■ Directions: Among the entries below, one line contains "Union Report (269, 239)" and another contains "[BROKERAGE] (131, 2460)". Transcribe those two lines and every line between them, exactly.

■ Task material:

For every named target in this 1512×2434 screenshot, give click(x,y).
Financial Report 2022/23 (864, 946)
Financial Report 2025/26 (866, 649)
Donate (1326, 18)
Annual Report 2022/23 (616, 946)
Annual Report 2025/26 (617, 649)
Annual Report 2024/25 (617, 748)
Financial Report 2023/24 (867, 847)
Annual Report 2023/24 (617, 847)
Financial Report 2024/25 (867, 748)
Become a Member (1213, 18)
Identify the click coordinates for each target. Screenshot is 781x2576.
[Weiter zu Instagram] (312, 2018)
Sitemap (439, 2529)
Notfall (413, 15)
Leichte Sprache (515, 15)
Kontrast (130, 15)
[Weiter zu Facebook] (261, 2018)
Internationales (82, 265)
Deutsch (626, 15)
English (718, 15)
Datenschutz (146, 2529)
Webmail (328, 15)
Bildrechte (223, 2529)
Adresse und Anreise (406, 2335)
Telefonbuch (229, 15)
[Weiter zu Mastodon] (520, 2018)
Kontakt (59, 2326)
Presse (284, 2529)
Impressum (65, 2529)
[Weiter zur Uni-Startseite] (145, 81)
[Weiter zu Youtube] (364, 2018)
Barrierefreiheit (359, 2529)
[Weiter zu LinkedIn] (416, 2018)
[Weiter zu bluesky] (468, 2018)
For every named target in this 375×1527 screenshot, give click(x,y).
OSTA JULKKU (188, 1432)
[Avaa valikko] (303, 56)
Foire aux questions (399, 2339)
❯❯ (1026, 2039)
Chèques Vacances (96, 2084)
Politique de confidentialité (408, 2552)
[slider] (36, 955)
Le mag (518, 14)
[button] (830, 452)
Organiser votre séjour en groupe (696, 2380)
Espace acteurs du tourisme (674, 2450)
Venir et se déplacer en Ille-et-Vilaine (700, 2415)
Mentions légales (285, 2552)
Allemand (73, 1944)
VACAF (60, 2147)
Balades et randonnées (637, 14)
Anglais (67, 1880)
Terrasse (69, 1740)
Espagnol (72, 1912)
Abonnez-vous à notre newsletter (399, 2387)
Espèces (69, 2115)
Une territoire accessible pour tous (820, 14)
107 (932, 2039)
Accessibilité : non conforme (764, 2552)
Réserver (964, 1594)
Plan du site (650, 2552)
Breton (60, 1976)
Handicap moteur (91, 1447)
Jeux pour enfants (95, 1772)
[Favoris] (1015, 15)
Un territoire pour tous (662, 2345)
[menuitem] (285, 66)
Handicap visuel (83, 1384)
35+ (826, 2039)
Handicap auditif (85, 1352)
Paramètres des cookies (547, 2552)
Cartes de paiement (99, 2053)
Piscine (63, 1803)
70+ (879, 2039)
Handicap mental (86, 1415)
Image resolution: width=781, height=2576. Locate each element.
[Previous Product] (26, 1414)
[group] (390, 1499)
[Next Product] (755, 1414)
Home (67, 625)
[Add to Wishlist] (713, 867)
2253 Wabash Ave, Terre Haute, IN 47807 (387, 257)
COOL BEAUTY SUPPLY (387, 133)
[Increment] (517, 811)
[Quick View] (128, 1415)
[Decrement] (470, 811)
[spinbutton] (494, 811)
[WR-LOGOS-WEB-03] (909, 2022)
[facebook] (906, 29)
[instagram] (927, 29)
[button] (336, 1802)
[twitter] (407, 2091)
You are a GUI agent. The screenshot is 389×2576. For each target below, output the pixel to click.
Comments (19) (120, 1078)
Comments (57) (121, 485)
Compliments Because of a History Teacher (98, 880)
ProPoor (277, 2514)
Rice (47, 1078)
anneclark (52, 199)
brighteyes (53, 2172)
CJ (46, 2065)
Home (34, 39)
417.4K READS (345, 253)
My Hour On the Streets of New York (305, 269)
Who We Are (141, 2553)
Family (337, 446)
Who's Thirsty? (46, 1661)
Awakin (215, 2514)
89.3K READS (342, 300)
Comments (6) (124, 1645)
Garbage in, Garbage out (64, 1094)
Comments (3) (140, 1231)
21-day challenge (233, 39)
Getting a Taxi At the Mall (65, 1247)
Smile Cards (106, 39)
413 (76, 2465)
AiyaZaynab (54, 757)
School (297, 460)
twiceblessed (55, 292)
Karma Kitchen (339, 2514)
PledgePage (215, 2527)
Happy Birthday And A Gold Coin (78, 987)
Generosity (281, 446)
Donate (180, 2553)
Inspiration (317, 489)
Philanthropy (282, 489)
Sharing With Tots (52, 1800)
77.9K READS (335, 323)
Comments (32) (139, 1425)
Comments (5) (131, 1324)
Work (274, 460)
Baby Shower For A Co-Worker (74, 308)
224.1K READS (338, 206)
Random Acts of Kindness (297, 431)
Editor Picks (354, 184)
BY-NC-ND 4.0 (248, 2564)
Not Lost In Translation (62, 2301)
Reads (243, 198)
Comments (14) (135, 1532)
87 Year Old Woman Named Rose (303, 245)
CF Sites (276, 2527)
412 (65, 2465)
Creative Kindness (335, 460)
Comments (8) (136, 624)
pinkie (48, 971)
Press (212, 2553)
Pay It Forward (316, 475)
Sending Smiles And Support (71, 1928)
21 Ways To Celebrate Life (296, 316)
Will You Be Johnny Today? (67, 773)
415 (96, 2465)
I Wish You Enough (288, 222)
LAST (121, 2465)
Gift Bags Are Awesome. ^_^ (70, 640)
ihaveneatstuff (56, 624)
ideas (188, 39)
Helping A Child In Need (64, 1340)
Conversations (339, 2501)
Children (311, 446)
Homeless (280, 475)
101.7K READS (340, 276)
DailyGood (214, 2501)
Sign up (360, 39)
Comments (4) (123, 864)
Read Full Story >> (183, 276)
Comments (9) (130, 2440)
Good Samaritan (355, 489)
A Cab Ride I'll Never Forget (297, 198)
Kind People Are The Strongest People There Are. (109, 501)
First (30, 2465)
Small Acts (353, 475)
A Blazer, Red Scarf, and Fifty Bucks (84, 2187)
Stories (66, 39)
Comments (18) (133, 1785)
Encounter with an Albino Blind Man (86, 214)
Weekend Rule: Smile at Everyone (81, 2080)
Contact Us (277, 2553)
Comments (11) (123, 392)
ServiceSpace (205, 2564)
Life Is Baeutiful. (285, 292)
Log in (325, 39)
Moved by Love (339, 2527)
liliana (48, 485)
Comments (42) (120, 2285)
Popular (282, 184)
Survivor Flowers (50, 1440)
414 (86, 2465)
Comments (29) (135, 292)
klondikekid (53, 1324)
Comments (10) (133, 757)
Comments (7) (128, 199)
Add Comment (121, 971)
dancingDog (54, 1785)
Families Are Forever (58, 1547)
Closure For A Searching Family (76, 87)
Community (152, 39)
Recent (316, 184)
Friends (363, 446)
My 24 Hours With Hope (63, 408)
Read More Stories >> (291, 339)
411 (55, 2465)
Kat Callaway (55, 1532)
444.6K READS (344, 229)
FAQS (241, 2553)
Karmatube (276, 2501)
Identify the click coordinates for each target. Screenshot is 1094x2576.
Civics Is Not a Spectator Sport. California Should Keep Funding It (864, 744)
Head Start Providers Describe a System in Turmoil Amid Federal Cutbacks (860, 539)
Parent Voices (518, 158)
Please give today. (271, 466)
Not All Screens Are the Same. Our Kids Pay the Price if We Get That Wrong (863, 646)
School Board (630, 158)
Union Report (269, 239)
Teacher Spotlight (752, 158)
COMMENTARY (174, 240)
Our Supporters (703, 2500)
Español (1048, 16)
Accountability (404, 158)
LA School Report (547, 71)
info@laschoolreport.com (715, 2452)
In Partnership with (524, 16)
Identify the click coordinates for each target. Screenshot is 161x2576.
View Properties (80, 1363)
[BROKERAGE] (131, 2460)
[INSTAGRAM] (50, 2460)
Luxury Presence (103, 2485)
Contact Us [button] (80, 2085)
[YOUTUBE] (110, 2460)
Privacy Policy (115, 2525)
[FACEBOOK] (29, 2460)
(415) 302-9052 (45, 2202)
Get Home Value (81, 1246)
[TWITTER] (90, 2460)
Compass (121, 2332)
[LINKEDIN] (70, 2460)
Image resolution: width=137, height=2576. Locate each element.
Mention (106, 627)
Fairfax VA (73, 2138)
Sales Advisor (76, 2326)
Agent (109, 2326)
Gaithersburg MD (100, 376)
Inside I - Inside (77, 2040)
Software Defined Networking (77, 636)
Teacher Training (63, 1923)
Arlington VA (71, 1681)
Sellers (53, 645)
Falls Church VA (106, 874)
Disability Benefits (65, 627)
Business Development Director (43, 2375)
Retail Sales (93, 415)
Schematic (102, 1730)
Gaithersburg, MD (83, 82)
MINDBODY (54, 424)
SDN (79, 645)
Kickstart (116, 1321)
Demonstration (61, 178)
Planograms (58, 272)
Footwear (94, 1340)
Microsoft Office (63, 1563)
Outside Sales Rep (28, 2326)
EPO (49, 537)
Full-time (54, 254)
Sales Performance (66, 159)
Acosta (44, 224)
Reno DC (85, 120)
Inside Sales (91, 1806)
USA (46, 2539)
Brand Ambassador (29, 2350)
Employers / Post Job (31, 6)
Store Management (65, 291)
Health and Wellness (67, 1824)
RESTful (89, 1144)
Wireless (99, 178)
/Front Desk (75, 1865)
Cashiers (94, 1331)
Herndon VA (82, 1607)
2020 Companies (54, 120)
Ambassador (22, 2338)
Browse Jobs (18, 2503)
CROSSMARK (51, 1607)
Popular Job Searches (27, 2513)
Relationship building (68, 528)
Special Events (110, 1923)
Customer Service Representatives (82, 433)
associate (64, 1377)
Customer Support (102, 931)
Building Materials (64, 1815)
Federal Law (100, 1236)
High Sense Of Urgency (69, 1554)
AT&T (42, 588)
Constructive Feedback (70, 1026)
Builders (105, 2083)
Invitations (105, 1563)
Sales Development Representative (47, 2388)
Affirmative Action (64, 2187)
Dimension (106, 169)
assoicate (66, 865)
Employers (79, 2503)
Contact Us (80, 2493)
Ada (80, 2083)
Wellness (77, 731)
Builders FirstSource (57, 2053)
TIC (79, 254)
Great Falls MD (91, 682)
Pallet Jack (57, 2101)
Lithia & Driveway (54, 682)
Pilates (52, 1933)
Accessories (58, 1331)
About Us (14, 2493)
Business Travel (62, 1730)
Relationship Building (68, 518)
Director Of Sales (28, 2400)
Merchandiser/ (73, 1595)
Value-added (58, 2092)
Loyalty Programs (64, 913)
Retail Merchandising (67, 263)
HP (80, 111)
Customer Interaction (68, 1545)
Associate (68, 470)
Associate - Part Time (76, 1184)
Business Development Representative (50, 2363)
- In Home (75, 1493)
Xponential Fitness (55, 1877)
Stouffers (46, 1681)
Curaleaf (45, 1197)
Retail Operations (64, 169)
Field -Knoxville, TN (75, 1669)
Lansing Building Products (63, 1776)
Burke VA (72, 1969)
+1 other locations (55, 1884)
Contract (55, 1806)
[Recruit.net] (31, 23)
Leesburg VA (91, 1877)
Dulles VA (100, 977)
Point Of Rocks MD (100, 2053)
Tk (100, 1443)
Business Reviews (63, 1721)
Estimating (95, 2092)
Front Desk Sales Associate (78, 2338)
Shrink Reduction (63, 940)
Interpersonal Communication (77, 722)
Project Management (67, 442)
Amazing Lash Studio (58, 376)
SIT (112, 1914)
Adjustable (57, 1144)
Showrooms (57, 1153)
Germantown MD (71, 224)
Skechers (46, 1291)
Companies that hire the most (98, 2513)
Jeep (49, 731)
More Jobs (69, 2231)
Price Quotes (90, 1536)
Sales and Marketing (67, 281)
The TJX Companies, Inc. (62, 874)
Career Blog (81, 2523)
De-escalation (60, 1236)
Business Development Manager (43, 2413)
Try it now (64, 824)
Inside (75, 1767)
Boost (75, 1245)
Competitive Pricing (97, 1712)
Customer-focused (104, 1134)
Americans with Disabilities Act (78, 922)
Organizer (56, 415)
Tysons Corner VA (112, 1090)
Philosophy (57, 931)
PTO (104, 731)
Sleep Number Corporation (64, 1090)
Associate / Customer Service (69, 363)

■ Answer to this exercise:
Union Report (269, 239)
Teacher Spotlight (752, 158)
COMMENTARY (174, 240)
Our Supporters (703, 2500)
Español (1048, 16)
Accountability (404, 158)
LA School Report (547, 71)
info@laschoolreport.com (715, 2452)
In Partnership with (524, 16)
Identify the click coordinates for each target. Screenshot is 161x2576.
View Properties (80, 1363)
[BROKERAGE] (131, 2460)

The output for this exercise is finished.